After locating the line that contains "Open the GitHub icon in top bar", transcribe exactly that line and each one after it until the data ends, skipping pictures.

_Data listing_
»»
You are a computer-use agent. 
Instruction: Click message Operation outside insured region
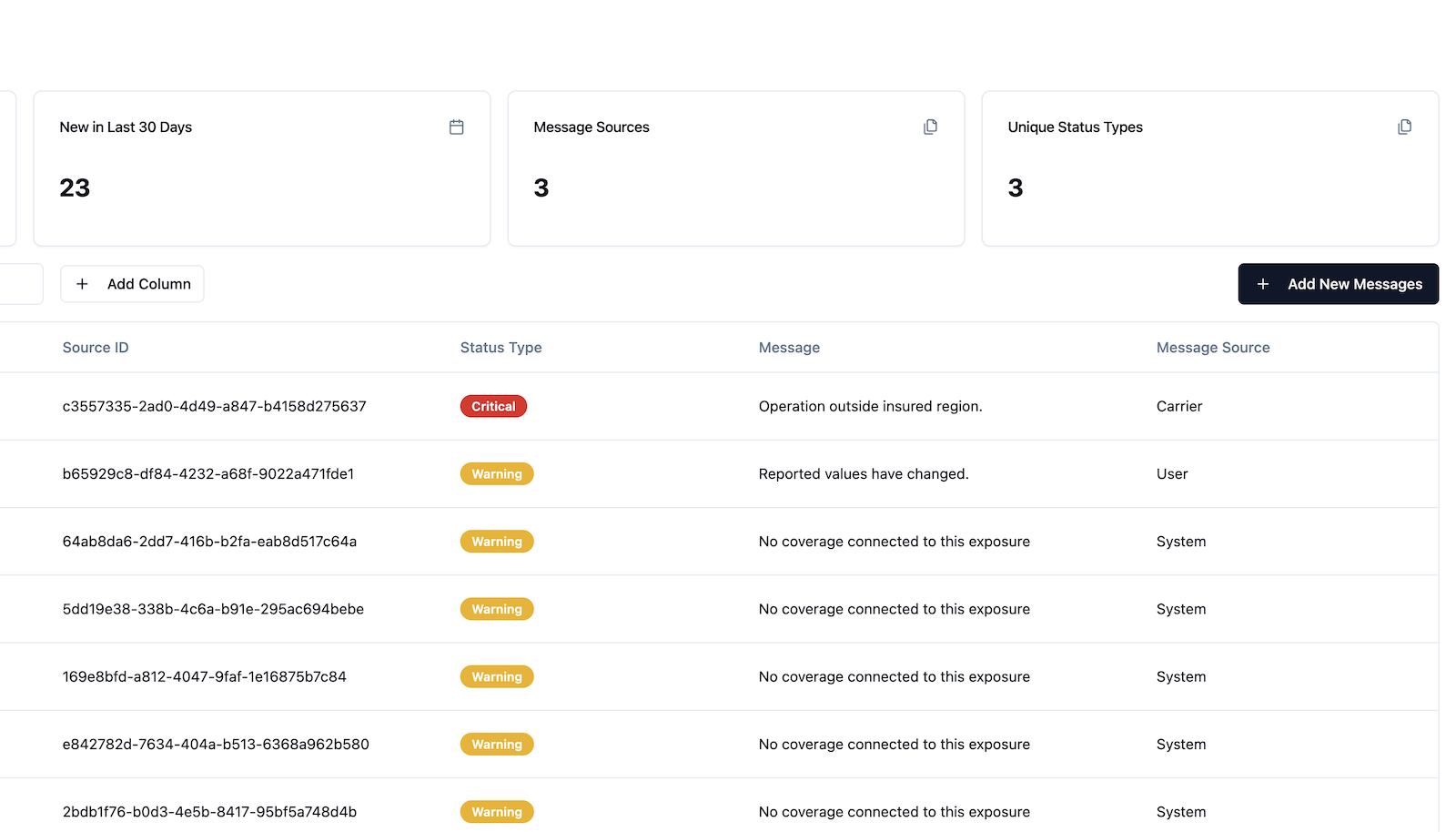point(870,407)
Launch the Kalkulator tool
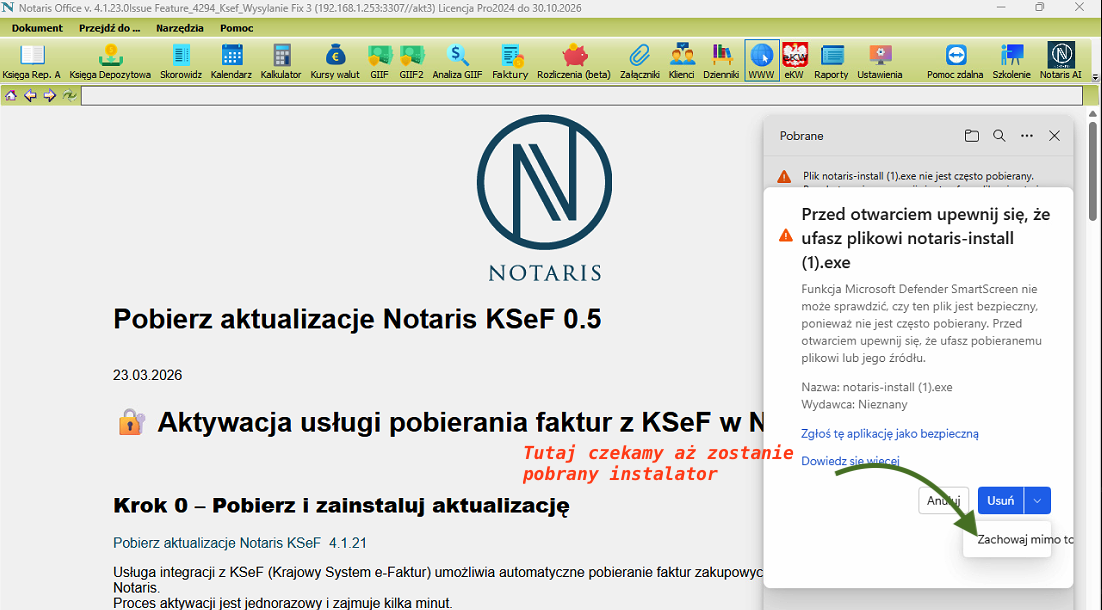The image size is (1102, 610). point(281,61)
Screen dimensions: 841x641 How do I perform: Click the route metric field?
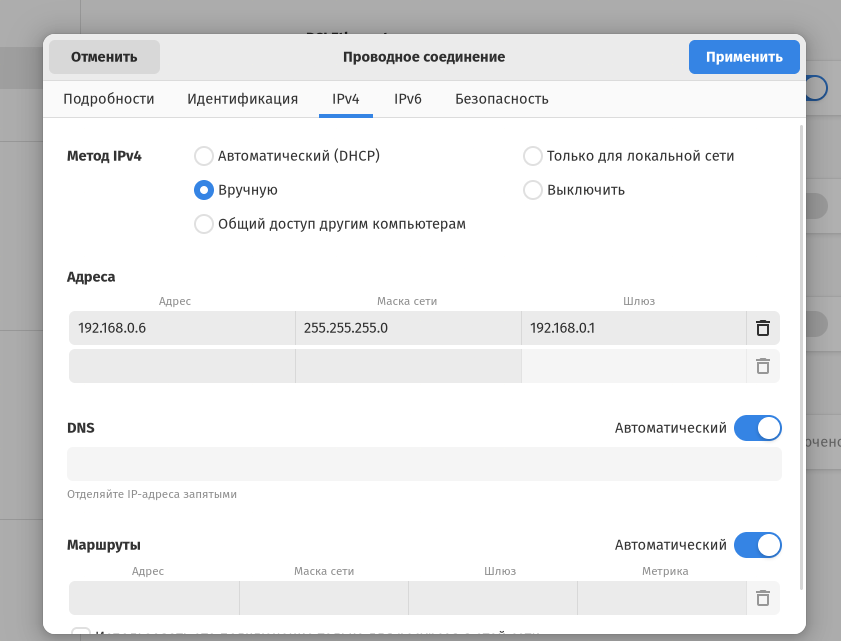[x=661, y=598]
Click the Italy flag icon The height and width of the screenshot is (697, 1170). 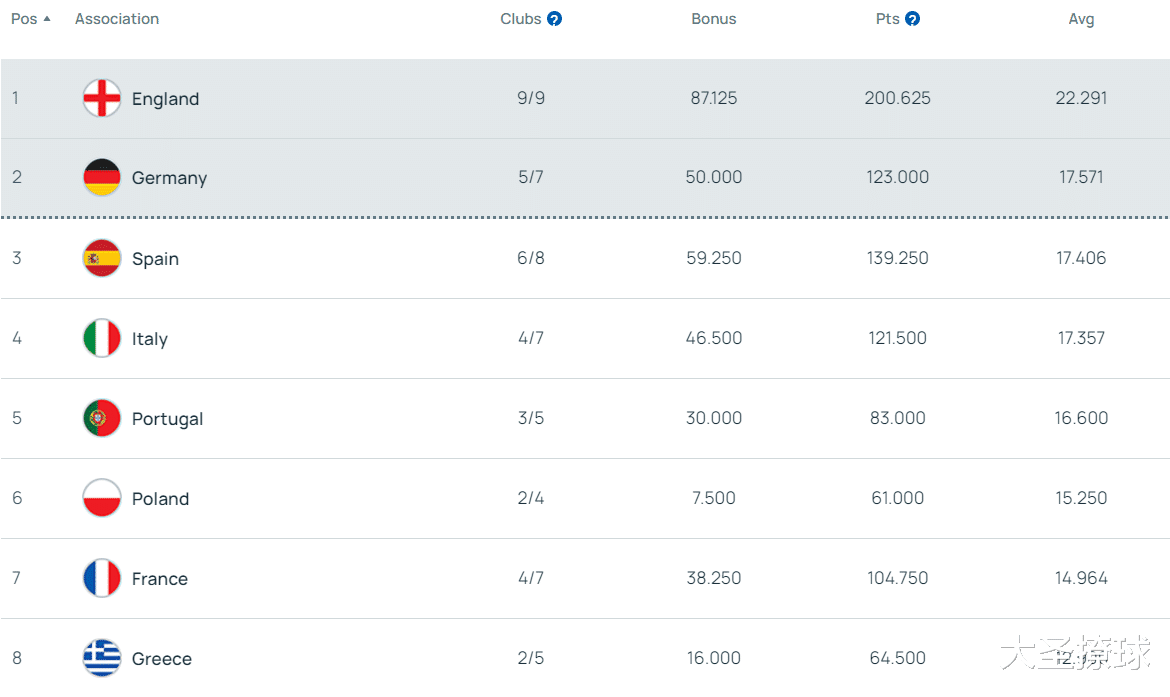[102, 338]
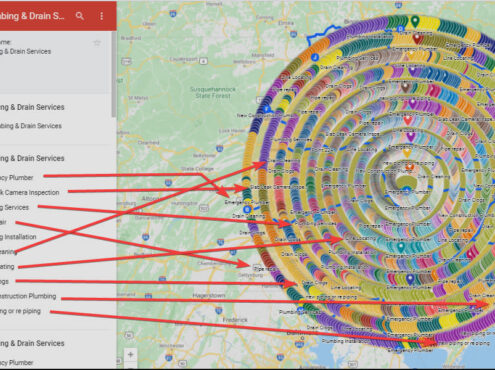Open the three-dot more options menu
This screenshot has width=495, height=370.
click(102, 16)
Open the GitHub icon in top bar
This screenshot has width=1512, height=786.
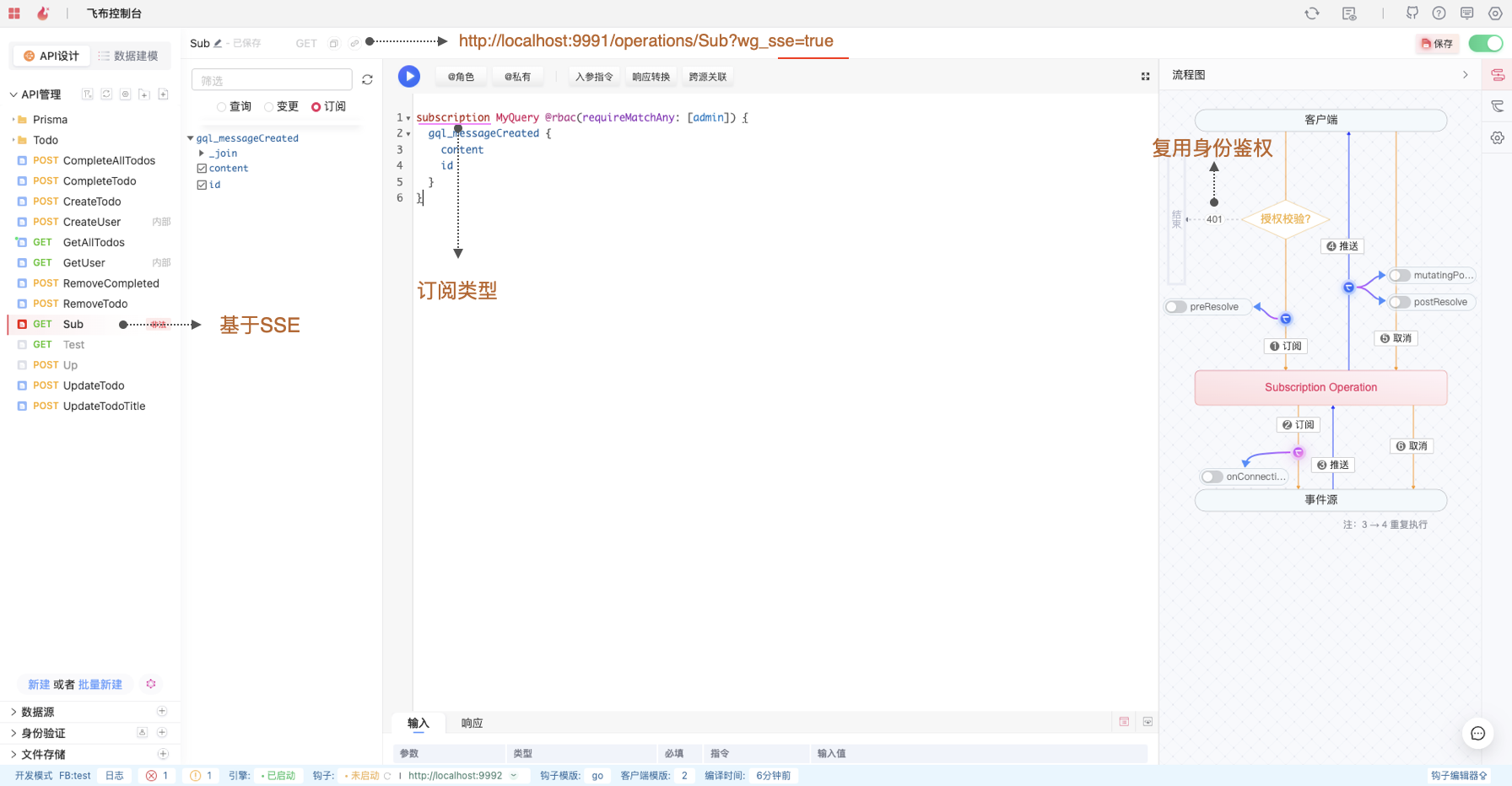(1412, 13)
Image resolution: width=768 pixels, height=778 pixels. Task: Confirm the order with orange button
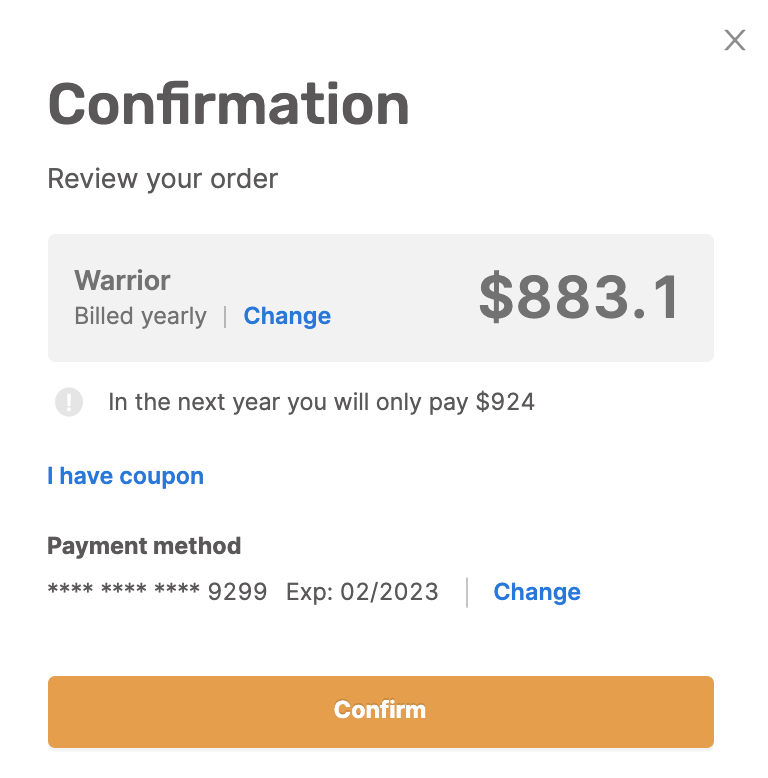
««
_Result_
Open the GitHub icon in top bar
This screenshot has width=1512, height=786.
(1412, 13)
Image resolution: width=768 pixels, height=778 pixels. Task: Confirm the order with orange button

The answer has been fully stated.